Abstract Abstract #2133 Background: All-trans-retinoic acid (ATRA) and other retinoids play key roles in prevention and therapy of many proliferative diseases including cancers. VN/14-1 [4-(±)-(1H-Imidazol-1-yl)-(E)-retinoic acid], which is a new generation novel retinoic acid metabolism blocking agent (RAMBA), works by inhibiting the breakdown of ATRA. The inhibitory effects of VN/14-1 on the growth of human breast cancer cells and human breast tumors in the nude mouse model have been previously demonstrated. The purpose of this study was to evaluate the effects of VN/14-1 on the N-methyl-N-nitrosourea (MNU)-induced rat mammary carcinoma model, as well as on the uterus in immature ovariectomized (OVX) rats.

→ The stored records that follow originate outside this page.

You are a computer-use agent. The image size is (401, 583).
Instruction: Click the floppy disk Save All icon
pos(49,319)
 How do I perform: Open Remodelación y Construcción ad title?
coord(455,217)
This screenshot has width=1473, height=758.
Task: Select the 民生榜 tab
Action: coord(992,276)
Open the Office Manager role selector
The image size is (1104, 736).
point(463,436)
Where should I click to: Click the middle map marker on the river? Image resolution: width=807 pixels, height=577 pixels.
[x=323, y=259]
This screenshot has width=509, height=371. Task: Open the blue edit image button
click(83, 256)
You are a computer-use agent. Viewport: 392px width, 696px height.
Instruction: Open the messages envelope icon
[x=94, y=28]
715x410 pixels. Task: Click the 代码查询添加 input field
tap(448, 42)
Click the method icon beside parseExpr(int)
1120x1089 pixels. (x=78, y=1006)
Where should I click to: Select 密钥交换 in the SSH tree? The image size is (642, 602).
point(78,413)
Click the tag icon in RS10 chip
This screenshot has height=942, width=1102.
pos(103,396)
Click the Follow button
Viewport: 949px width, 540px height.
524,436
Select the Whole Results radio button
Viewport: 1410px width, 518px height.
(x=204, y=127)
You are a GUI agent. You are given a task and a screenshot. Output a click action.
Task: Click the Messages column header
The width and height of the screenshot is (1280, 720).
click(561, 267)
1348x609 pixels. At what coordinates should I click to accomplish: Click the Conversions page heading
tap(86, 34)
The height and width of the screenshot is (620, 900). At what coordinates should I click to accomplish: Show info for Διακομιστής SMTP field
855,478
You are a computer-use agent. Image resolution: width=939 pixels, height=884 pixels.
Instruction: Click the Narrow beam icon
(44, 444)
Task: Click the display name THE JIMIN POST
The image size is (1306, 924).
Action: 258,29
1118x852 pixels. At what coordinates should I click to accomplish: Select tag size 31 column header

 Methods: (1) VN/14-1 (5, 10, and 20 mg/kg/d) was given by oral gavage to grouped female Sprague Dawley (SD) rats bearing MNU-induced mammary carcinoma for 8 weeks, after which tumor weight and volume, as well as histology were measured. (2) VN/14-1 (10 and 20 mg/kg/d) and b-estradiol (10 mg/kg/d) were given alone or in combination, by oral gavage (VN/14-1) and subcutaneous injection (b-estradiol), to immature OVX SD rats for 3 days, after which uterine weight and histology were measured.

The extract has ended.